Leveraging geospatial analytics to accelerate the transition to Net Zero

With a wide range of experience in utilising remotely sensed data – such as satellite imagery – in tandem with advanced analytics to create bespoke climate applications, Geospatial Insight were the ideal partner for Winchester City Council, as they sought innovative new ways to accelerate renewable energy project identification and deployment to meet their Net Zero targets.

With over 600 square kilometres of land within their administrative area, including a wide range of conservation zones such as the South Downs National Park, Winchester City Council needed a way of navigating the complex process of identifying the most suitable sites for ground mount solar deployment. Also required was intelligence to help them navigate challenging planning considerations, and to support identification of where the local grid may be a constraining factor.

Winchester City Council were interested in implementing a data driven system that would enable them to not only rapidly identify potential solar projects across the region, but to also rank and prioritise projects based on a number of key factors such as costs of implementation, financial return on investment, CO2 reduction, and upstream grid capacities. Geospatial Insight’s proposed solution focused on digitalising the site survey process, and demonstrating the benefits of delivering intelligence via an intuitive web app.

Hexagon’s M.App Enterprise cloud-based software was used to create the pilot web based application. This provides a unified enterprise platform to enable the creation of geospatial apps. While there is also a desktop and mobile element to M.App Enterprise, for this application the browser-based Feature Analyzer suite of tools were used.  Feature Analyzer provides an intuitive and powerful set of tools that enable the integration and display of geospatial data.

In this instance, the demo input data was a Shapefile of land parcels attributed with relevant information such as land use, conservation areas, suitability for solar installation, distance from the closest electricity grid substation and substation constraints. By using Feature Analyzer, the data simply needed to be imported via Postgres and it was instantly ready to be styled. Feature Analyzer does not require any coding experience. It contains simple tools that enable the easy addition of web-based widgets allowing the end user to visualise their chosen attributes and slice and dice the data to extract the information they require. However, if more functionality is required then there is extensive scope to modify the web interface.

Figure 1 Winchester Solar Suitability Unfiltered

Figure 2 Winchester Solar Suitability Filtered

Figure 1 and Figure 2 show the M.App Enterprise demonstrator that allows the user to interact with the data using intuitive widgets to filter land parcels based on differing criteria.
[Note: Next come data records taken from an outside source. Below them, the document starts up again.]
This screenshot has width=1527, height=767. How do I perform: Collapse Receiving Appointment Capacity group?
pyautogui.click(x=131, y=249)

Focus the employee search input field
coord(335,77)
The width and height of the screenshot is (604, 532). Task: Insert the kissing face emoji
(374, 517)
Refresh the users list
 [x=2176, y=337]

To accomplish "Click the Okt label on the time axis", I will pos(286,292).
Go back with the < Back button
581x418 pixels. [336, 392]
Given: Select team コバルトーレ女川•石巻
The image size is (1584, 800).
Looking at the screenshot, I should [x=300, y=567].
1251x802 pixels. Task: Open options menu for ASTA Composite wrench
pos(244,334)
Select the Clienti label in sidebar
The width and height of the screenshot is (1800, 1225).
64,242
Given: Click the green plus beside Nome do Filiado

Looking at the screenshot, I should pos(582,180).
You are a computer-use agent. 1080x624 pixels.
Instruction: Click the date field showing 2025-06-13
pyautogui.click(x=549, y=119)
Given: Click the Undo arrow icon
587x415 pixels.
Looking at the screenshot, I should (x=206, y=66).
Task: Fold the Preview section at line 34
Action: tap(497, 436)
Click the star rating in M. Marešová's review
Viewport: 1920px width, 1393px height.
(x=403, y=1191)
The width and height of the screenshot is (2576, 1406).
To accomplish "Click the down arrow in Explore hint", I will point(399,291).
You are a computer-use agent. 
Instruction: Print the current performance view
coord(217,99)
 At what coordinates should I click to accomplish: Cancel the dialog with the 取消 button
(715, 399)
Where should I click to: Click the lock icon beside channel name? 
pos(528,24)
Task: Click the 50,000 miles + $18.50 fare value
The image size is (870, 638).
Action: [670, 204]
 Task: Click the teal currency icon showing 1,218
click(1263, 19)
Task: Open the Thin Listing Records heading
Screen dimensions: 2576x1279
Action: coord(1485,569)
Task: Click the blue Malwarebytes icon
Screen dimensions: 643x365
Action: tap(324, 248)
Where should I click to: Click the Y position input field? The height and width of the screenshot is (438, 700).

Once a selection has been made, the data can be examined and exported from the web application (Figure 3).

Figure 3 Filtered data with selected attributes

The results delivered by Geospatial Insight have provided a detailed database of intelligence for over 8,000 individual land parcels which the Authority can rapidly filter to focus efforts on only the financially and environmentally beneficial sites. The success of the pilot has enabled: –

  • The Local Plan to be updated to show how renewable energy will play a core role
  • Land parcels to be properly assessed for the best utilisation i.e. housing, retail, energy, agriculture
  • The Authority to rapidly identify key projects to meet their 2024 and 2030 Net Zero targets
  • Planning constraints to be fully considered from the start to accelerate administrative processes
  • Identification of community energy projects to facilitate energy independence and security during the energy crisis

Utilising geospatial intelligence and contemporary analytics has enabled Winchester City Council to digitalise the surveying process, increase the speed and reduce the costs associated with traditional data gathering techniques enabling stakeholders to make better climate decisions faster in the race to decarbonise.